Das Urteil ist gesprochen und einen Befangenheitsantrag kann ich nicht mehr stellen. Nur ich hoffe wenn die Nichtzulassungsbeschwerde erfolg hat, dass die Befangenheit des Sachverständigen zur Rede kommt. Dass der Sachverständige S. immer noch mit der BG , besser gesagt mit seinen früheren Arbeitskollegen sich austauscht zeigen die Berechnungen der BG und seine im Gutachten.

Wenn das BSG an das LSG zurückverweist wäre es nicht gut, da der Richter R. alles tun wird damit sein Urteil so bleibt wie es ist.
Ich denke die Richter sollten nicht so viele Jahre an den selben Gerichten tätig sein.

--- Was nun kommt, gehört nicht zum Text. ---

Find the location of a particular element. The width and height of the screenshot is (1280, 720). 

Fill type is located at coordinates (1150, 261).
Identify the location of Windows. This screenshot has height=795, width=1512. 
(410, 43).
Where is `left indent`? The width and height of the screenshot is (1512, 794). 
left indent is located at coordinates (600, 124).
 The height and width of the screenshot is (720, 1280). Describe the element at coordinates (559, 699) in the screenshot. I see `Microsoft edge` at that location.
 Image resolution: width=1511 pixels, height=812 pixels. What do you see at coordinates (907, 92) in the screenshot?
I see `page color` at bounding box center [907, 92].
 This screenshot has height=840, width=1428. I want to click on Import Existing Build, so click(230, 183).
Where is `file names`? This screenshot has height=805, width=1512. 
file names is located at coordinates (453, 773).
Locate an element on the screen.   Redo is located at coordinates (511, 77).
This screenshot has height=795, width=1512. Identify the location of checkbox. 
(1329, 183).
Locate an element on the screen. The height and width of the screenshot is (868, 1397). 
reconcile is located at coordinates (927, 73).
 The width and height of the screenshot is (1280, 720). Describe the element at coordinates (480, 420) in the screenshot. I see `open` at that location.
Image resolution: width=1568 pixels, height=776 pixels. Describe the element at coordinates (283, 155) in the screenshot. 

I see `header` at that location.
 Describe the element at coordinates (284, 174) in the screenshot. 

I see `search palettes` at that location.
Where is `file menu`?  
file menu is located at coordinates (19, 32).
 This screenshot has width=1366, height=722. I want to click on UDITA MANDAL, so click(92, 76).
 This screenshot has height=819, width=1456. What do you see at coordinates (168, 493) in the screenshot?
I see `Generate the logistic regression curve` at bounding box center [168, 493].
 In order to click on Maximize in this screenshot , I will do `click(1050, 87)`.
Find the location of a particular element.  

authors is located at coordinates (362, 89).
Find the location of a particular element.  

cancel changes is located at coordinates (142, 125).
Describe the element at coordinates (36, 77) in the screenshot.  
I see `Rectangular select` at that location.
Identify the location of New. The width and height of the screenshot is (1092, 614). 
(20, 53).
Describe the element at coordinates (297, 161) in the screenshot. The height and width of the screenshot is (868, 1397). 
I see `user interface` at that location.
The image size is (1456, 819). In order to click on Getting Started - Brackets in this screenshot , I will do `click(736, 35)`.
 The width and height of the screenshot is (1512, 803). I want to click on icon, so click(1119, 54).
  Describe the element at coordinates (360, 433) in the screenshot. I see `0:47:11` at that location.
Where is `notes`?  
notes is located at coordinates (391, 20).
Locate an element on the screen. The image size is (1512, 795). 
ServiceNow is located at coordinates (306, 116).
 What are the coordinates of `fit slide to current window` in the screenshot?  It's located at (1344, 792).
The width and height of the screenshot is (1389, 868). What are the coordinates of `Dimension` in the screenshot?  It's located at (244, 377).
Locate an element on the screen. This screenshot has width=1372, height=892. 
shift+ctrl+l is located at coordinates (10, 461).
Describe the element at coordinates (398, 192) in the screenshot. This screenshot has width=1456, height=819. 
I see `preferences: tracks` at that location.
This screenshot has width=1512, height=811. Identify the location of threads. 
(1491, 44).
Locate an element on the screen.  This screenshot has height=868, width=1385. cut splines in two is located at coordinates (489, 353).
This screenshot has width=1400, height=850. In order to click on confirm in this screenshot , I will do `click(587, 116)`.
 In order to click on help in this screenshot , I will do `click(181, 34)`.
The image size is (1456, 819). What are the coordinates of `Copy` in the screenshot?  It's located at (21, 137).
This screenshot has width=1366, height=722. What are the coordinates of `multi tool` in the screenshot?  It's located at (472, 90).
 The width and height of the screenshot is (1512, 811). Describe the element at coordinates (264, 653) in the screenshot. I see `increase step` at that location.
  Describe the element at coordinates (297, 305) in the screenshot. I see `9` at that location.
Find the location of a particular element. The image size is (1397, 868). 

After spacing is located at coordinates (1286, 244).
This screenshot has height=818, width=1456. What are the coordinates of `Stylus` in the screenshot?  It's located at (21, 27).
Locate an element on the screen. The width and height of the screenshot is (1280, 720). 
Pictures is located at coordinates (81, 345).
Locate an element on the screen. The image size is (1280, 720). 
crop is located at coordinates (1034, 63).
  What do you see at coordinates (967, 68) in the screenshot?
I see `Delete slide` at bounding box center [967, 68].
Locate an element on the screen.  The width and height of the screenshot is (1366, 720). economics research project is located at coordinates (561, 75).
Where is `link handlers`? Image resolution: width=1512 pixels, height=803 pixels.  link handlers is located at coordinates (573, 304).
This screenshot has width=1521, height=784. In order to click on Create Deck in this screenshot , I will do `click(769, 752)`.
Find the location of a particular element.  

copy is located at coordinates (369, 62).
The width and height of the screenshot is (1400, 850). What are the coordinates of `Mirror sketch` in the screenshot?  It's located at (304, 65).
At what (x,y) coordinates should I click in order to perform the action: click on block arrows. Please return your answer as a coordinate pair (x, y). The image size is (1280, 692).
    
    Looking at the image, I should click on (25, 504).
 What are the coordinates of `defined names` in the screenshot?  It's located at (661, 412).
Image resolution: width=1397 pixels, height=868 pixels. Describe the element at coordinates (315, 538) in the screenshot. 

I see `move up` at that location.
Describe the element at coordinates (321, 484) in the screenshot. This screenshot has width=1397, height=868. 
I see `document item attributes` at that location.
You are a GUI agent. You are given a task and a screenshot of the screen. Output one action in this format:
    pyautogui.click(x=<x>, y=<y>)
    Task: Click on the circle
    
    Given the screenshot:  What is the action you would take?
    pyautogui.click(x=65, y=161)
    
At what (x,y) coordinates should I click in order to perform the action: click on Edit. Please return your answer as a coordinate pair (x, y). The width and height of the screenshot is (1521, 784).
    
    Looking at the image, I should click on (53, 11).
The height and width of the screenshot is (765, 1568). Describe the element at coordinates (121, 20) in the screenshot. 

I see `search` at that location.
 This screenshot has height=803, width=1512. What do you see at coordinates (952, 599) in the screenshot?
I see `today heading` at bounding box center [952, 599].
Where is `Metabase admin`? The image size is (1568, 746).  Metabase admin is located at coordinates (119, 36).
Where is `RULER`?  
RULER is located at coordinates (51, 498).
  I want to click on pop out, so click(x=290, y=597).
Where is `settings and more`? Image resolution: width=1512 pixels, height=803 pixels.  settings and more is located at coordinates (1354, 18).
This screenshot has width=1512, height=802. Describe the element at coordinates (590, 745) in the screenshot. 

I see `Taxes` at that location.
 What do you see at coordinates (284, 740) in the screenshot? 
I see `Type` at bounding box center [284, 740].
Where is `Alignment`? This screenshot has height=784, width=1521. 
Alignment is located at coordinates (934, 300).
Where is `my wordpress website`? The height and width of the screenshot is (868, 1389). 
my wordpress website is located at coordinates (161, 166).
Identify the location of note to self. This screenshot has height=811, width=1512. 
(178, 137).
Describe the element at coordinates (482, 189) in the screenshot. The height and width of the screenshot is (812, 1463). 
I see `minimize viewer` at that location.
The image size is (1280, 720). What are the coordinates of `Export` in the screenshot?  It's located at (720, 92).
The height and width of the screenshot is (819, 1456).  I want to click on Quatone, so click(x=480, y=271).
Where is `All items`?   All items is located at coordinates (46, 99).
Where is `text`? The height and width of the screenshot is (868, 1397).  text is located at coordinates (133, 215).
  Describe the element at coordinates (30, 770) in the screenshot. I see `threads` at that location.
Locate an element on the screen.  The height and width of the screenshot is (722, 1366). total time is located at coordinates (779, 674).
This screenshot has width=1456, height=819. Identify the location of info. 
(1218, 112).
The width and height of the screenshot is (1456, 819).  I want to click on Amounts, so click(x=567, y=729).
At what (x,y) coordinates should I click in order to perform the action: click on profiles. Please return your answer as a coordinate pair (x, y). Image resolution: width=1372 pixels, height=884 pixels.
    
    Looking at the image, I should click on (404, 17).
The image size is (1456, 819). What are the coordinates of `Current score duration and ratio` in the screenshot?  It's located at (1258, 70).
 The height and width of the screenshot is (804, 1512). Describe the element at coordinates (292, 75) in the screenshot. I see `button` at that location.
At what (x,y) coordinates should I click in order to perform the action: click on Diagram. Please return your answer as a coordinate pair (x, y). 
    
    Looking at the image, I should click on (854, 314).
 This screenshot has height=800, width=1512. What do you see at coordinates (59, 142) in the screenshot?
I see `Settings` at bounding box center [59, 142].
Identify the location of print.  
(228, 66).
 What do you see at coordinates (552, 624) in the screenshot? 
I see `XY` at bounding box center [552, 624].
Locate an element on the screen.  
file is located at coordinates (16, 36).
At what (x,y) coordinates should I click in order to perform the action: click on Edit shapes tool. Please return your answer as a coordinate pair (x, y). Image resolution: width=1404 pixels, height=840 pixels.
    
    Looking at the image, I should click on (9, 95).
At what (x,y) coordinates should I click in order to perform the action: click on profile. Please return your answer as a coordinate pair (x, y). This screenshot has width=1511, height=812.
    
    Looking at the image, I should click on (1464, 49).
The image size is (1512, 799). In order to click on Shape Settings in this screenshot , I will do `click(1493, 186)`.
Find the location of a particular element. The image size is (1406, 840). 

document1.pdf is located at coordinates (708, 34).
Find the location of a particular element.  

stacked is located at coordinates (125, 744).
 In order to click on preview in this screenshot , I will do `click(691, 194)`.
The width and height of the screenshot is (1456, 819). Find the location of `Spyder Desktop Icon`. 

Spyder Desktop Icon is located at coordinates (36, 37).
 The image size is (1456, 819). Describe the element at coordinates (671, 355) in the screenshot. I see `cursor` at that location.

Auch wenn Tscharlie glaubt dass es niemand juckt. Aber irgendetwas sollte unternommen werden, damit solche Sachverständige wie der Herr S. keine Gutachten erstellen dürfen, wenn die Zusammenarbeit mit der Versicherung nachweislich immer noch besteht.

Eine Katastrophe ist die Macht die die Richter am LSG mit solchen Sachverständigen haben.

Ja wenn alles keinen Erfolg hat, muss ich wieder neu Antrag auf Überprüfung der BK stellen. Dann geht alles wieder von vorne los.